Sepsis and septic shock are one of the main causes of death in intensive care units, with mortality rate up to 50%. This high mortality rate has raised awareness about sepsis and septic shock worldwide and many efforts are being made towards the discovery of biomarkers and new therapies to prevent and treat this life-threatening illness. Sepsis and septic shock have been associated with dysregulation of proteolysis in the organism. Peptidomics analysis of blood plasma is a suitable tool to identify peptides and proteins related to these diseases, which could help to better understand the role of proteolysis in the progression of the disease. Being plasma one of the most complex biological samples, the aim of this study was to optimize a sample cleanup method suitable for high throughput plasma peptide extraction compatible with nanoLC-MS/MS which allows the study of proteolysis in sepsis and septic shock.
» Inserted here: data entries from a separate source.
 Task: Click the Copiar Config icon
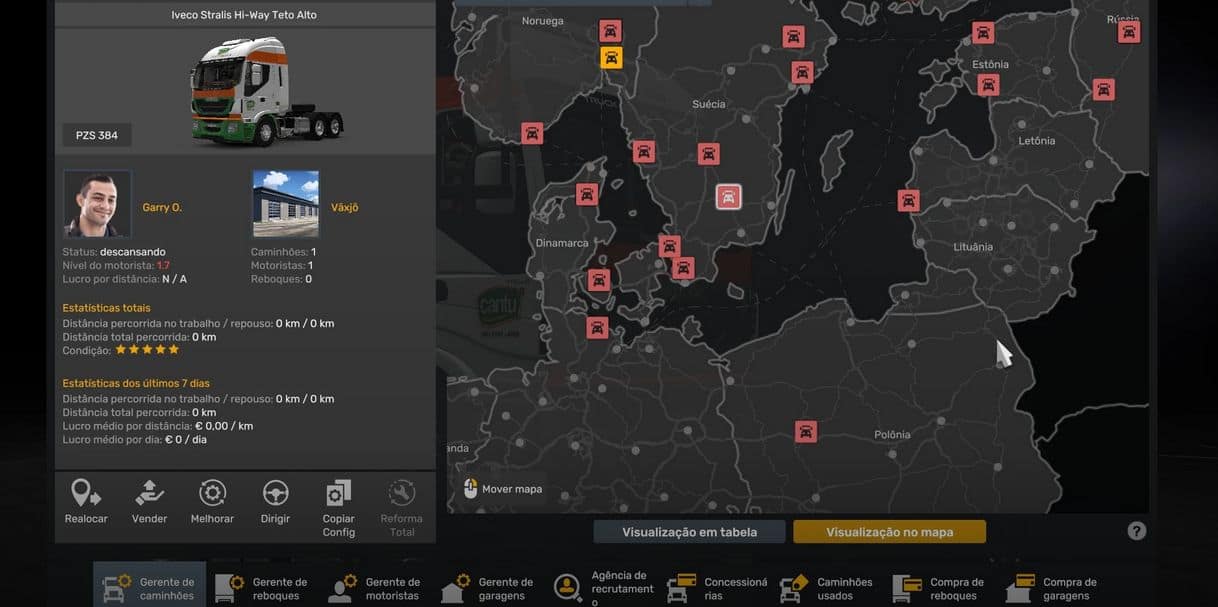(x=338, y=493)
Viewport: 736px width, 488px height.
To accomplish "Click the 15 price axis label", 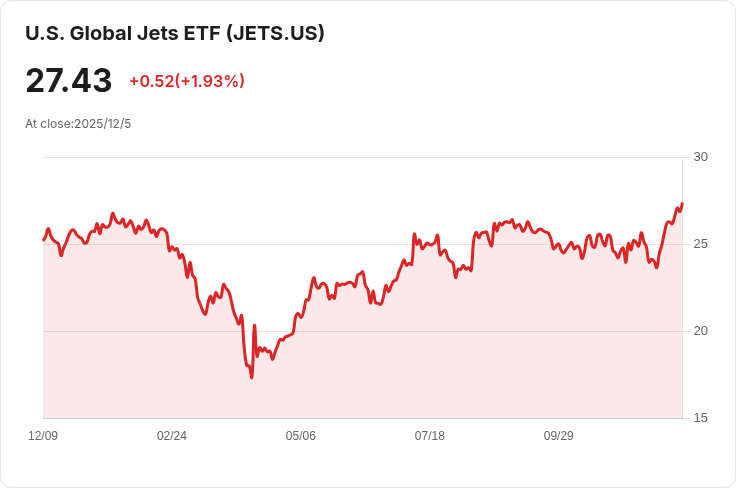I will tap(700, 418).
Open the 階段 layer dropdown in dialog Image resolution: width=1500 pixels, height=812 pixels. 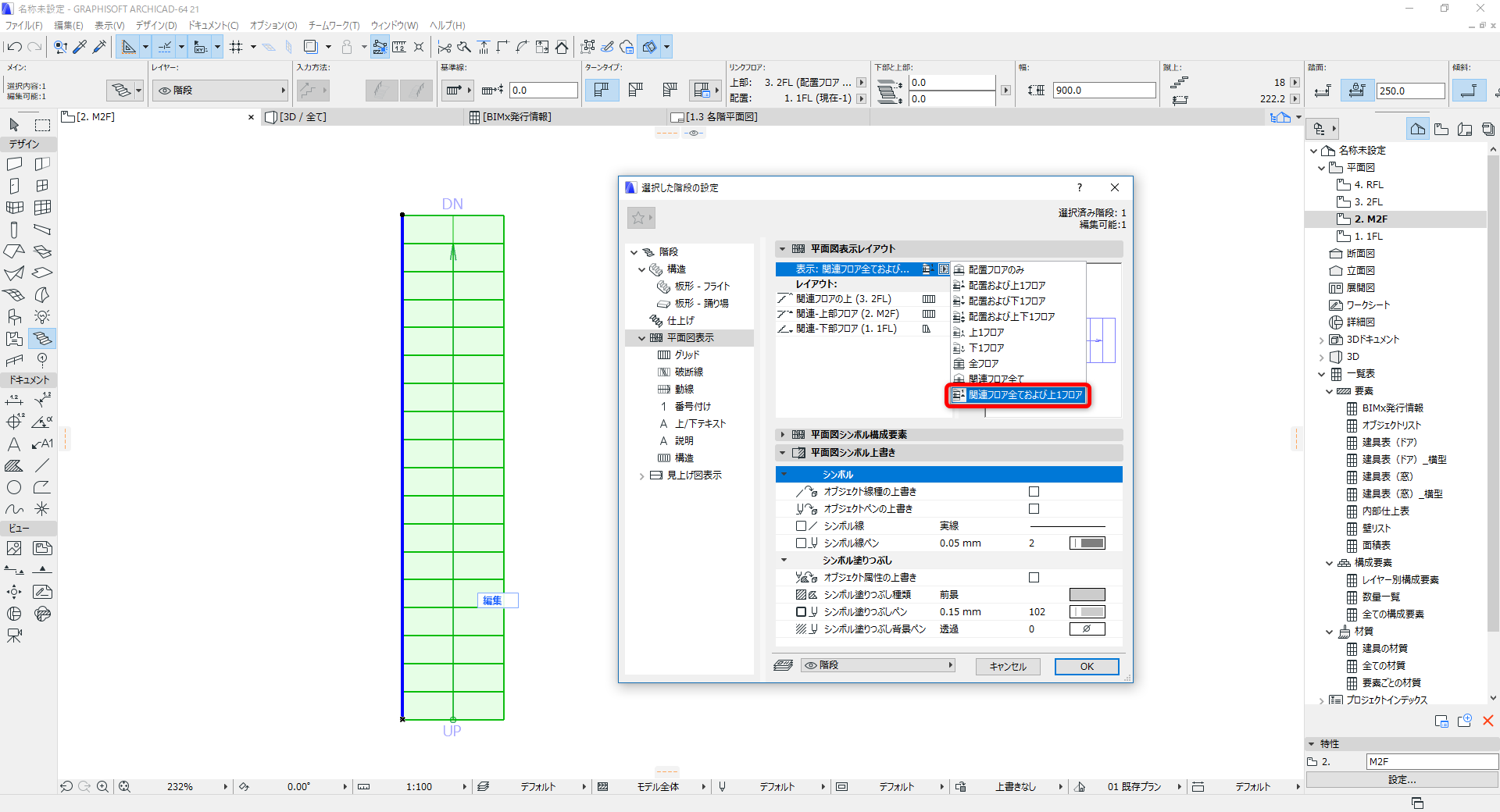click(x=878, y=665)
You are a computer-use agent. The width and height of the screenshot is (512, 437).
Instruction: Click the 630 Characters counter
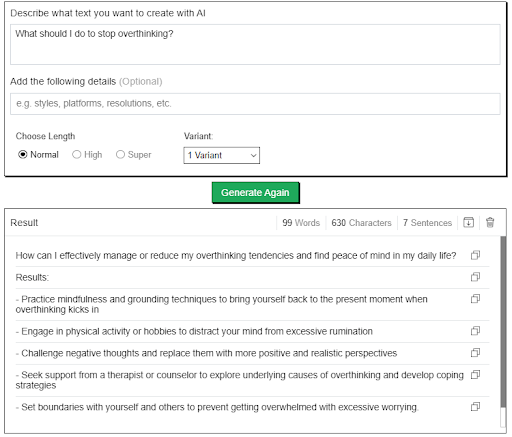point(361,223)
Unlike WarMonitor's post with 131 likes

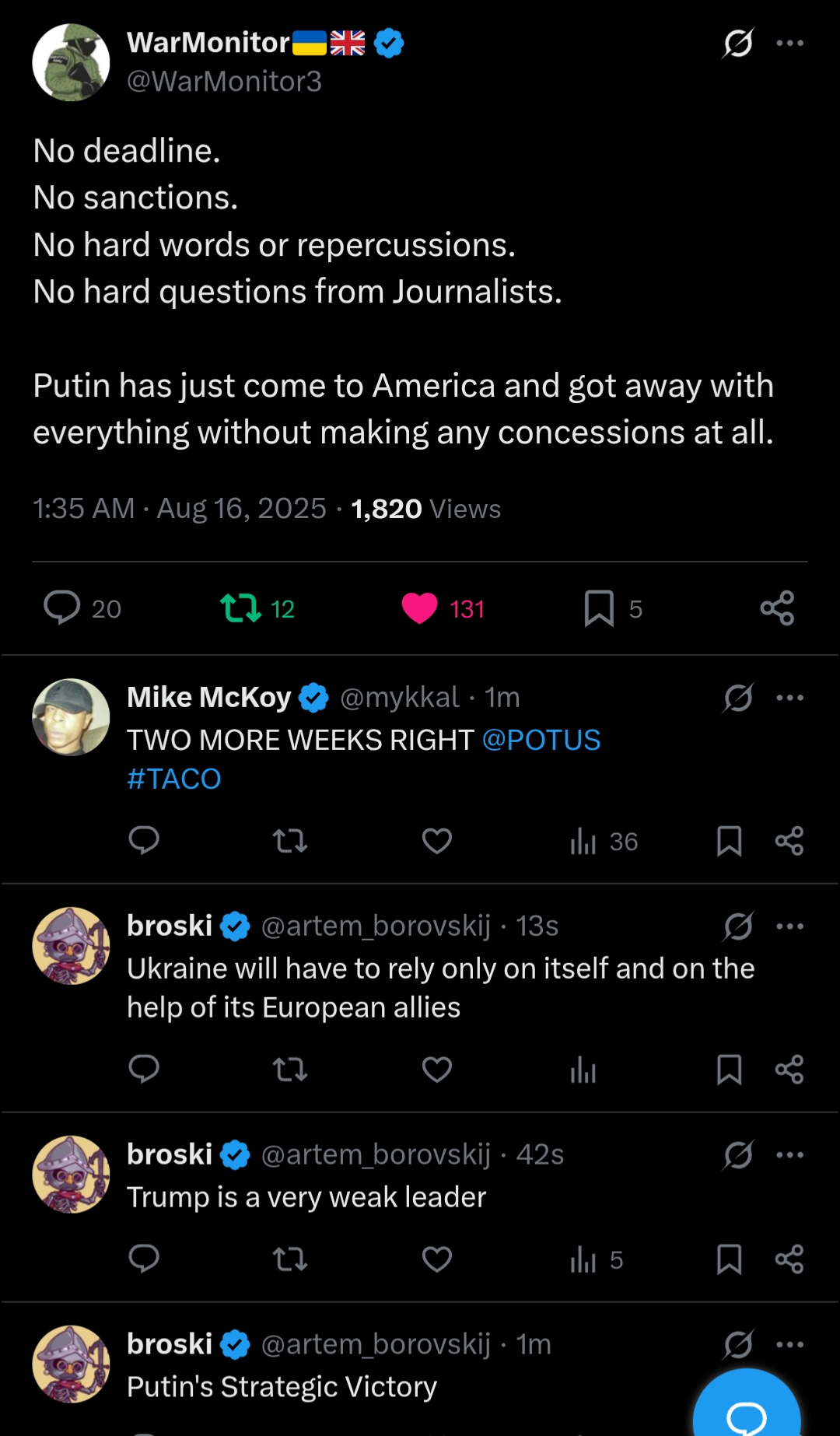[x=420, y=608]
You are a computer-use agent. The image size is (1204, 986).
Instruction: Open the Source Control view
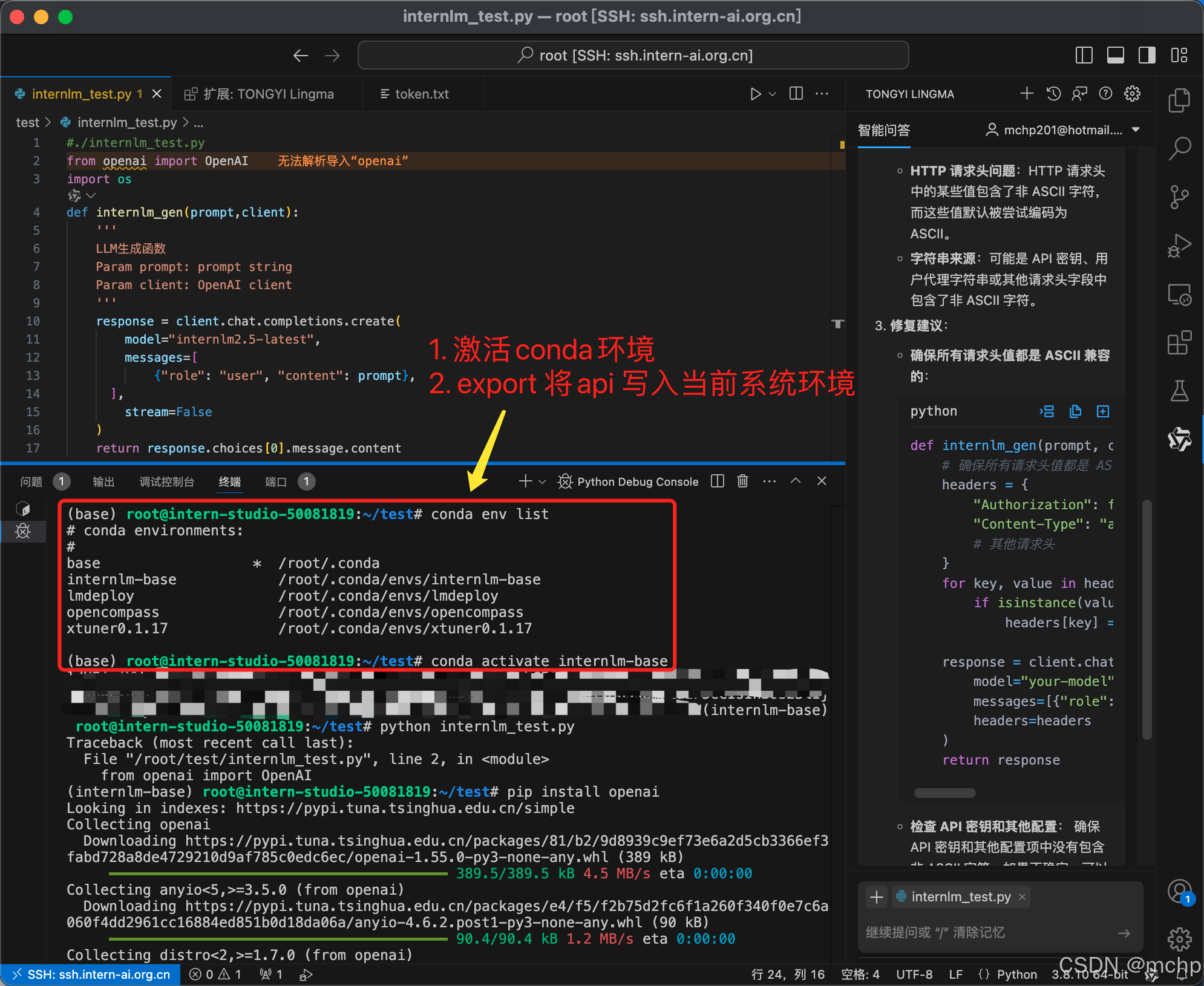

Up to nine methods were tested and the reproducibility of the two best performing ones was evaluated in three technical replicates analysis. The best performing method was a combination of ultrafiltration with 10KDa filter followed by two solid phase extraction steps: C18-like chromatography in 96 well plate format followed by strong cationic exchange (SCX) chromatography in micro-column format. Using this method more than 400 peptides were identified (ID). Neither system clogging nor matrix effect was observed, when applied for the analysis of 15 plasma samples from septic shock patients (Day 1 ICU entry & Day 7 after entry) and sepsis patients as a control (SC). Proteolysis dysregulation during sepsis and septic shock was evaluated and the highest proteolysis level was observed in SC replicates with 404 peptide IDs (SD = 81) and the lowest was observed in septic shock at DAY 7 with 175 peptide IDs (SD = 121). Moreover, two potential biomarker candidates were detected after Progenesis QI quantitative analysis (p-value < 0.05). Serum Amyloid A2 peptides were found to be 4 times more abundant in Septic Shock DAY 1 compared to DAY 7 and could be candidates for prognosis of septic shock are. Hepcidin peptides were found to be 9 times more abundant in DAY 1 than in SC and could be candidates for Septic Shock. Further studies are needed in order to confirm the two biomarker candidates as well as to fully understand the dysregulation of proteolysis and its relation with septic shock and sepsis.